Tuas Port Phase 1 project recognised with triple awards

For the engineering innovations behind the Tuas Port Phase 1 (TPP1) Reclamation, Wharf Construction & Dredging Project, the Maritime and Port Authority of Singapore (MPA) and project partners were awarded the 2022 World Federation of Engineering Organizations (WFEO) H.J. Sabbagh Prize for Excellence in Engineering Construction. The ceremony for the WFEO award will be held later this year.


The project was also awarded the Prestigious Engineering Achievement Award 2022 by The Institution of Engineers, Singapore (IES) at the IES 56th Annual Dinner on 17 January 2023, and the ASEAN Outstanding Engineering Achievement Awards 2022 by the ASEAN Federation of Engineering Organisations (AFEO) at the 40th Conference of the ASEAN Federation of Engineering Organisations (CAFEO40) on 7 December 2022.

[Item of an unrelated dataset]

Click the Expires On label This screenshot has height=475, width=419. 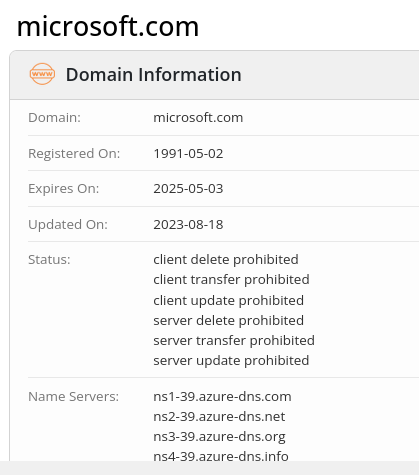click(x=64, y=189)
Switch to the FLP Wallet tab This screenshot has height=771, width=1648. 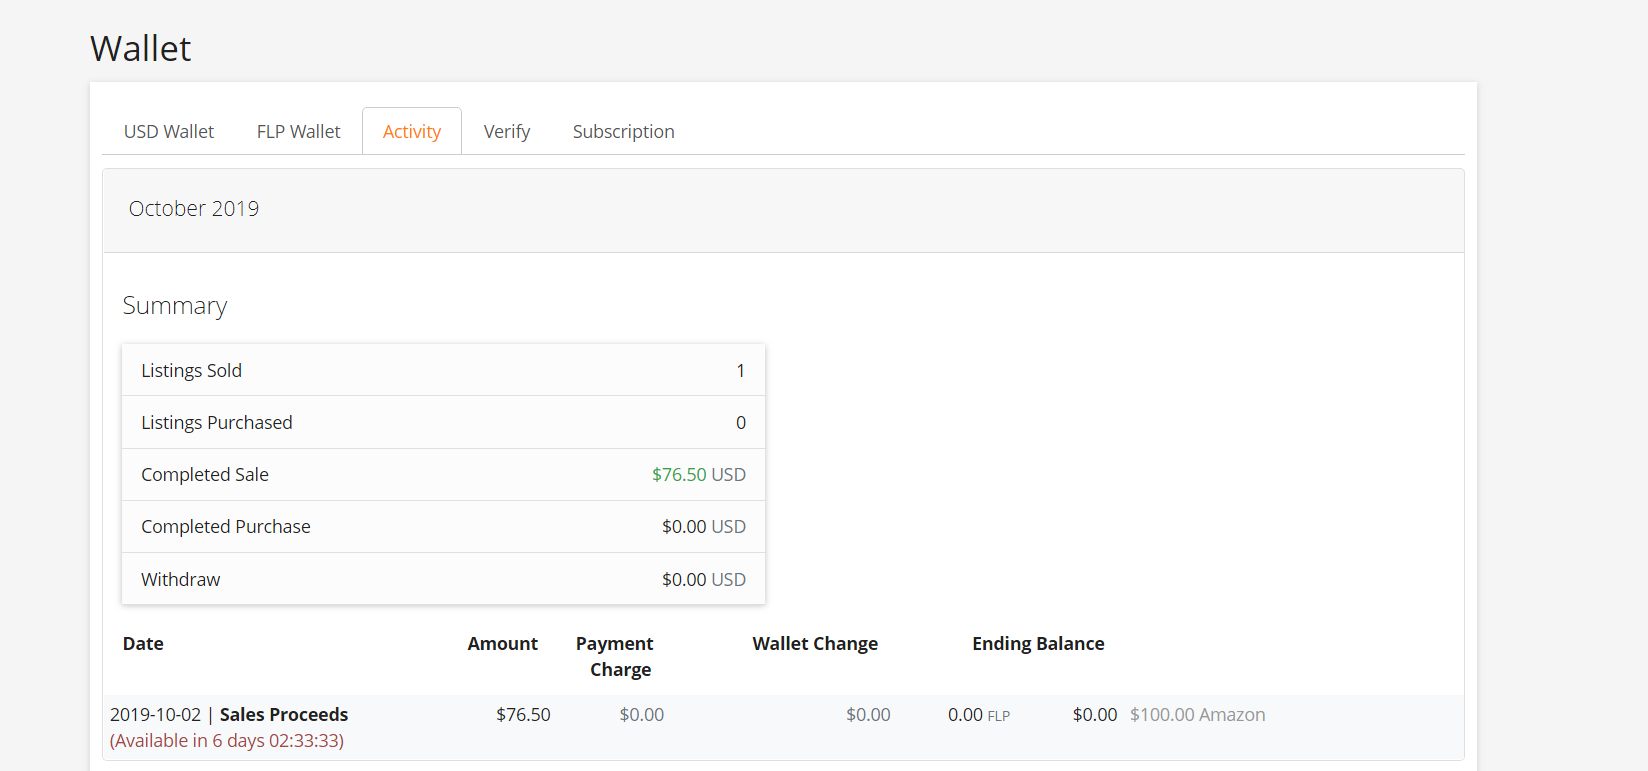click(x=298, y=132)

These accolades recognise and celebrate the outstanding achievements of MPA’s engineering teams, amidst the challenges from the COVID-19 pandemic, in driving innovation, adoption of state-of-art technologies to improve efficiency and construction safety and incorporating environmental sustainability and climate adaptation engineering in the design and construction of TPP1.

“Developed in four phases, Tuas Port will be a fully automated port. These awards affirm the commitment to engineering excellence and the dedication of the entire MPA team. As a greenfield site, Tuas Port offers opportunities for innovation, enhancing energy and operational efficiency so that we can deliver a port which will continue to secure Singapore’s connectivity to the world and its future as global trading hub port,” said Mr Teo Eng Dih, Chief Executive of MPA.

Key design innovations included large-scale reuse of recyclable materials such as dredged seabed material and land-excavated materials, which accounted for more than half of the reclamation fill for TPP1. The reclamation filling, which included clay, was treated to ensure stability of the reclaimed land is within the stringent limits for operating the driverless automated guided vehicles.

The stability of the reclamation fill is maintained using 10 storey-high caissons as earth-retaining walls. These caissons also form the foundations of Tuas port and wharf structures for vessels to berth alongside. The caissons were fabricated at a nearby casting yard, towed out to sea, and submerged on the prepared foundation in the seabed.

221 caissons were used for the reclamation of TPP1 and the deep-water berths will be capable of accommodating future container ships with a draught of up to 21 metres. In addition, MPA, as the port planner, designed Tuas Port as finger-piers so that the linear wharf layout maximises the land-sea space while providing flexibility for ships with different lengths to berth.

TPP1 was built five metres above mean sea level to adapt to rising sea levels. Dredged hard rocks beneath the seabed were reused for shore protection and reclamation fill to enhance resource circularity.